Texto mostrado —
/---

Entrevista a Rosario Izquierdo Chaparro

Por Coradino Vega

Escribe desde que era muy joven y durante años colaboró en la sección de opinión de periódicos como El Mundo, pero no ha sido hasta la reciente aparición de Diario de campo cuando Rosario Izquierdo Chaparro, socióloga con diversos estudios publicados sobre el empleo de la mujer y la exclusión, se ha convertido en novelista para los demás. Se trata de una novela distinta, valiente, que incorpora el registro sociológico a un relato propio en el que, como confiesa en esta entrevista, se ha desnudado sin tapujos. El punto de partida es la periferia norte de Sevilla, sin embargo cualquiera podría ubicarlo en el extrarradio de Madrid, París o Londres. Su mirada se centra en lo que casi nadie quiere mirar.

¿Qué tiene el tema de Diario de campo para que hayas sentido la necesidad de escribir una novela en lugar de un ensayo sociológico? ¿Qué has pretendido comunicar?

Creo que la sociología y la literatura comparten el intento por comprender y  explicar el mundo. Pero el lenguaje sociológico suele quedarse corto, o se me quedaba corto a mí,  a la hora de describir realidades como la de la exclusión social, cuya complejidad puede ser transmitida mejor a través del tamiz del lenguaje literario. Tras haber escrito varios estudios sociológicos sobre exclusión social para diversas instituciones andaluzas, sentía la necesidad de dar el salto de un lenguaje a otro, es decir, de dejar de lado la necesidad de categorizar y generalizar, de ser “objetiva”, de definir conceptos teóricos y procesos metodológicos, y hacer algo diferente con esa misma realidad: detenerme en el detalle, ignorar los códigos y poder inventar.  Necesitaba reflexionar sobre la precariedad y el caos que habitan no sólo en el territorio acotado de la exclusión social -por cierto, cada vez menos acotado y que se extiende como una mancha de aceite-, sino en nuestras vidas cotidianas, en nuestras ciudades.  Necesitaba contar que considero imposible acercarme a la exclusión sin ser tocada por ella, imposible conocer y entrevistar a mujeres más vulnerables y a mujeres más fuertes que yo sin transformarme yo misma. A menudo las mujeres a las que entrevisto condensan esas dos cualidades: ser más vulnerables y ser más fuertes a la vez que yo. Sentía que había mucha riqueza en ellas, y también en la intersubjetividad que se produce en las entrevistas en profundidad, cuyo potencial transformador luego no tenía cabida en los informes finales, y me desbordaba: tenía que encauzarlo, tenía que contarlo.  Escribirlo en clave de novela me ha ayudado a encontrar la manera de hacer eso. Ha sido un desahogo que el ensayo no me habría permitido experimentar. Y hay un impulso concreto que también reconozco común a la sociología y a la literatura y que me ha guiado de principio a fin: el deseo de dar a conocer determinadas realidades, entre ellas de manera muy especial la riqueza que tienen las mujeres a las que nadie mira y que sin embargo tienen tanto que enseñarnos a las que hacemos el intento de mirarlas.

\---

Datos —
/---

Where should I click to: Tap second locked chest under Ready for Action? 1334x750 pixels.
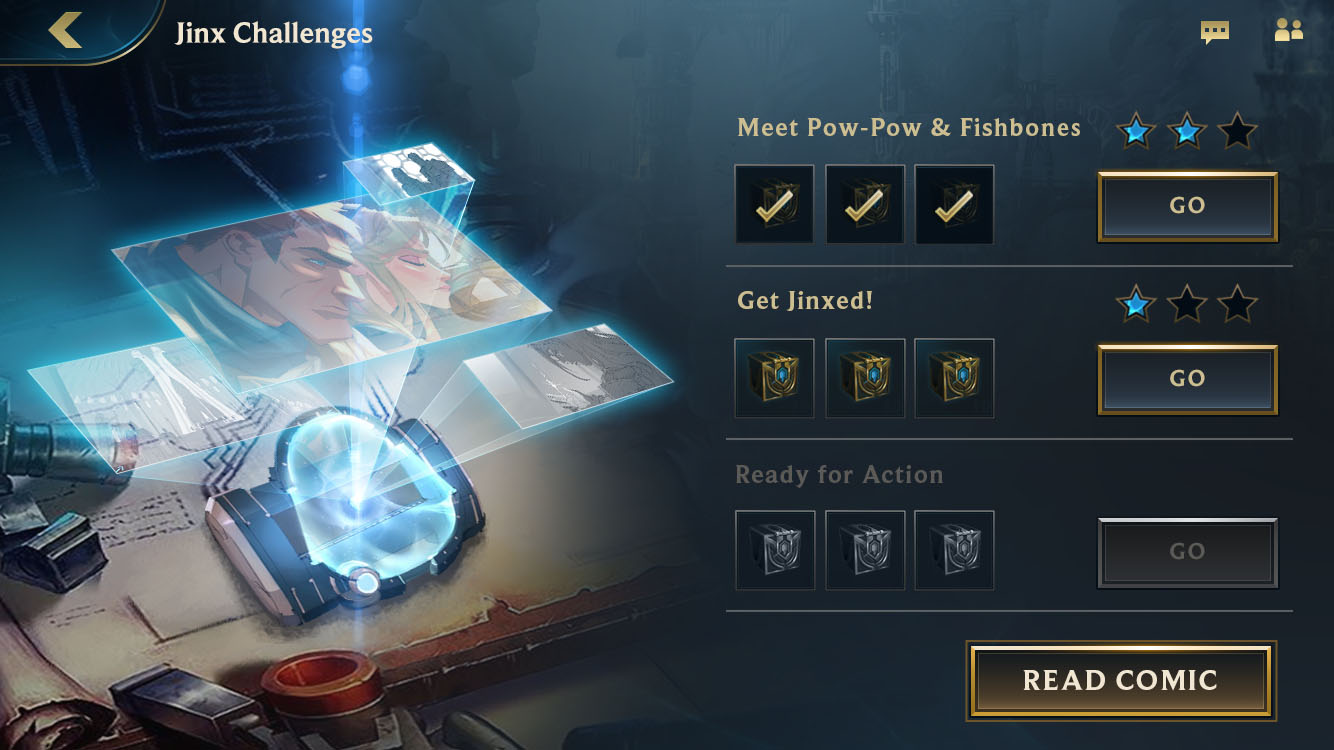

\---

Tarea propuesta —
Según la entrevista, ¿cuál es el punto de partida de la novela Diario de campo?

Solución —
La periferia norte de Sevilla.